# Pro Haunts - are VIP tickets during week nights necessary due to crowds?



## Godcrusher (Sep 21, 2015)

Its been my experience that weeknight visits dont really require a VIP pass. Unless you get an added bonus of some sort. Weekends at popular haunts VIP is a must unless you want to wait hours but weeknights should be ok with a normal pass.


----------



## Pumpkin215 (Jul 31, 2013)

Hello! I live in PA and have been to Bates several times.

Awesome haunt. I recommend that and Shocktoberfest as 2 of the best around. I used to work at a PA haunt and have been to a lot of them in this area.

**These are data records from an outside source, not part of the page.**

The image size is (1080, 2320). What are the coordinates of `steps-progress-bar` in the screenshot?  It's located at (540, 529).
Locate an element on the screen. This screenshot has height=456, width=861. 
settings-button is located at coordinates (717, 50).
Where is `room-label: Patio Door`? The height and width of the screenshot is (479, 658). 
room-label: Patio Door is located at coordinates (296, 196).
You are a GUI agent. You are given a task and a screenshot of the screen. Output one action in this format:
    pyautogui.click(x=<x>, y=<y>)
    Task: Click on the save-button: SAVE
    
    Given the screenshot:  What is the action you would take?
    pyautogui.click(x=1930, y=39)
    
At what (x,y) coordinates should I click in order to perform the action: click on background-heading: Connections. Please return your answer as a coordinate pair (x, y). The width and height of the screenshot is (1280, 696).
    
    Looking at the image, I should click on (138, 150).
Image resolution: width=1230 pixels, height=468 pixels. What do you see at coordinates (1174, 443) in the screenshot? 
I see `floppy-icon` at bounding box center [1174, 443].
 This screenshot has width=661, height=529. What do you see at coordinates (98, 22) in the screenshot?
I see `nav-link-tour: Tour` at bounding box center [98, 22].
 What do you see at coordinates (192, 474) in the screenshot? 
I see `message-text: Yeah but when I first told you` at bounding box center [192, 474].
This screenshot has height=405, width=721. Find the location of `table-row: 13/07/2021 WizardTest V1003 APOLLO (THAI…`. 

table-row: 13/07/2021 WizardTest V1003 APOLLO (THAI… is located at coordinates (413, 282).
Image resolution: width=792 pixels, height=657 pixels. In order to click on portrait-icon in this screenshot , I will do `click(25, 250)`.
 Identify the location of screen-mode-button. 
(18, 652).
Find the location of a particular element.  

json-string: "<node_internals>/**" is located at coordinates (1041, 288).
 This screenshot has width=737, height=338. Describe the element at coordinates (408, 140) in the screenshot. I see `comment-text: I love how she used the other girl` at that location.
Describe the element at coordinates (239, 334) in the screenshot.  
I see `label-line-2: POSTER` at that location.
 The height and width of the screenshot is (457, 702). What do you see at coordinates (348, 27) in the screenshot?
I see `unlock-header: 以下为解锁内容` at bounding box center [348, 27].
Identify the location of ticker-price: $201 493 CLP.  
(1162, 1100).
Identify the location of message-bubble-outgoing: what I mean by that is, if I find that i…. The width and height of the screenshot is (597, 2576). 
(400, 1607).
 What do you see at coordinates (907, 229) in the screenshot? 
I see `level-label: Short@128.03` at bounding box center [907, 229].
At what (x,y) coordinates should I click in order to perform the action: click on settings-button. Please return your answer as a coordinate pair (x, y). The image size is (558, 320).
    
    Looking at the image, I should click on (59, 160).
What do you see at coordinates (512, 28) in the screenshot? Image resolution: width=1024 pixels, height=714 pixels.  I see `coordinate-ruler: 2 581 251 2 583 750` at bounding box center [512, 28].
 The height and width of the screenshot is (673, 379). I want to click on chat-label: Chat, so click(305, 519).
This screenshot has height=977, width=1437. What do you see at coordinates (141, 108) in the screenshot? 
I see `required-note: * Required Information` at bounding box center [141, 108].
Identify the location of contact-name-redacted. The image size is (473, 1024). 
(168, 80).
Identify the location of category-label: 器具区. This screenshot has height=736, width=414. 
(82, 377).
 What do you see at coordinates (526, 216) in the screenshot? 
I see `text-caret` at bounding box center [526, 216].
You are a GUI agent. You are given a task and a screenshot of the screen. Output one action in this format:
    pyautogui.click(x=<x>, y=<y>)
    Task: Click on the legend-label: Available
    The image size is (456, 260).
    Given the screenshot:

I've been there on a weeknight and it is not too bad. Obviously the closer you get to Halloween, the busier they are going to get. They will most likely have to wait a bit on a weeknight but we are not talking hours. My suggestion is, buy the regular tickets and if they see the place is mobbed then they can upgrade if they want. Most of the time the extra cost is worth it.

Hubby and I went one night and it ended up being school-bus night. Also, if you know what date you are going then call and ask if they have any large groups scheduled that evening. 

Have fun!


----------



## Paul Melniczek (Jun 5, 2009)

We were at Bates last night and have been to Shocktoberfest. Bates is a really cool place with a lot of effects. We always go during the week and it hasn't been bad. The weekends will be mobbed if it's nice weather. Our son is also in the reserves now so we go on the night for military discounts.


----------